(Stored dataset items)
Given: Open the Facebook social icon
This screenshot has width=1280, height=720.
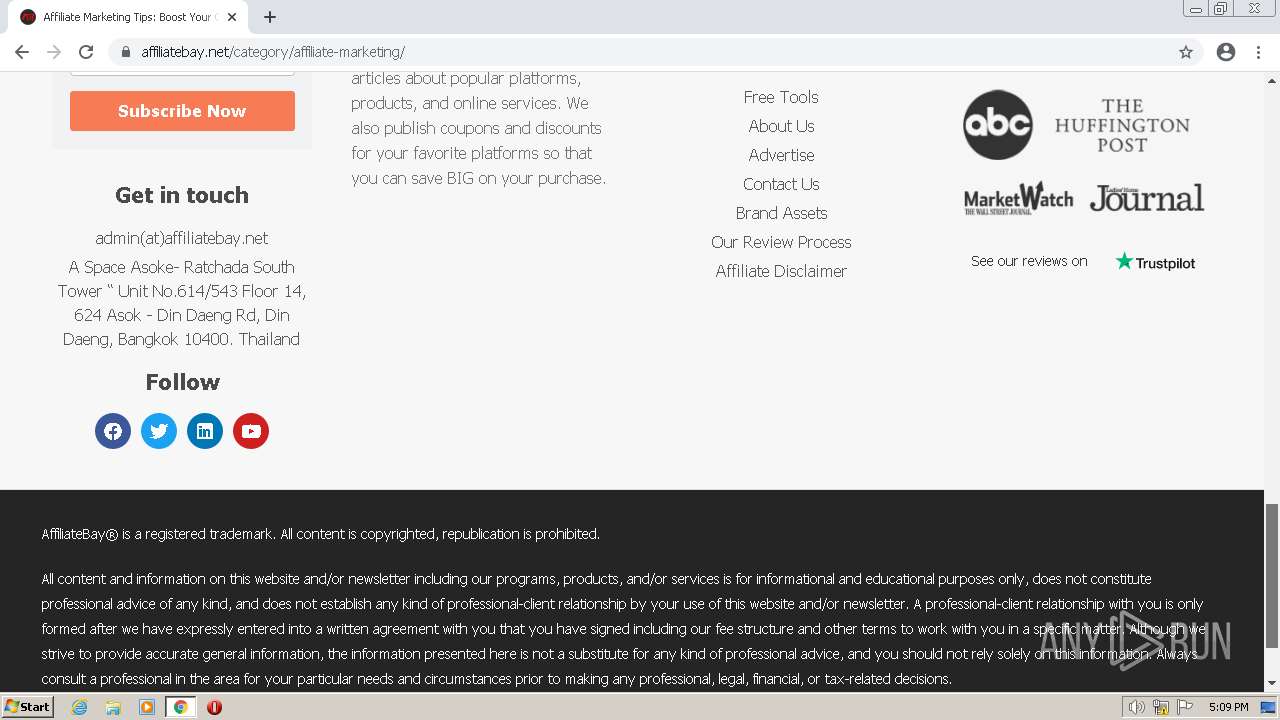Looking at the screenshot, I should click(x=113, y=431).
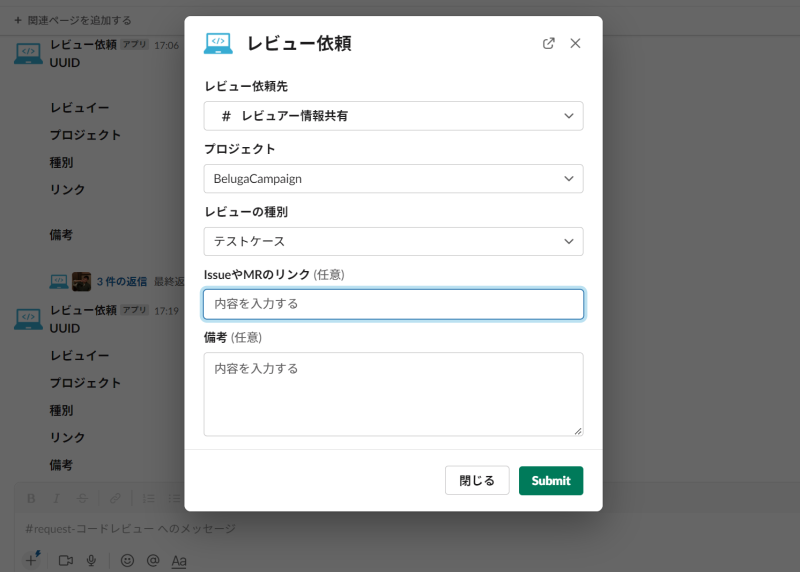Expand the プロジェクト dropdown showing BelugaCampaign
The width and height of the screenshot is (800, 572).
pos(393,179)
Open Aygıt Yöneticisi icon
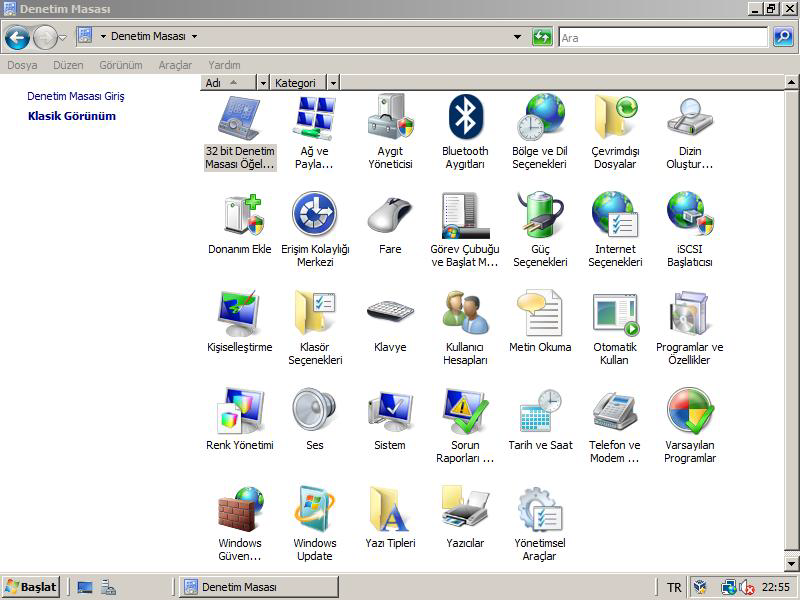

> **Exercise description**
Edit the items above by changing every "icon" to "button" and leaving all other text as it is. Leave the pictures out of your answer.

> **Exercise output**
Given: Open the Facebook social button
This screenshot has width=1280, height=720.
Looking at the screenshot, I should click(x=113, y=431).
Expand the プロジェクト dropdown showing BelugaCampaign
The width and height of the screenshot is (800, 572).
pos(393,179)
Open Aygıt Yöneticisi button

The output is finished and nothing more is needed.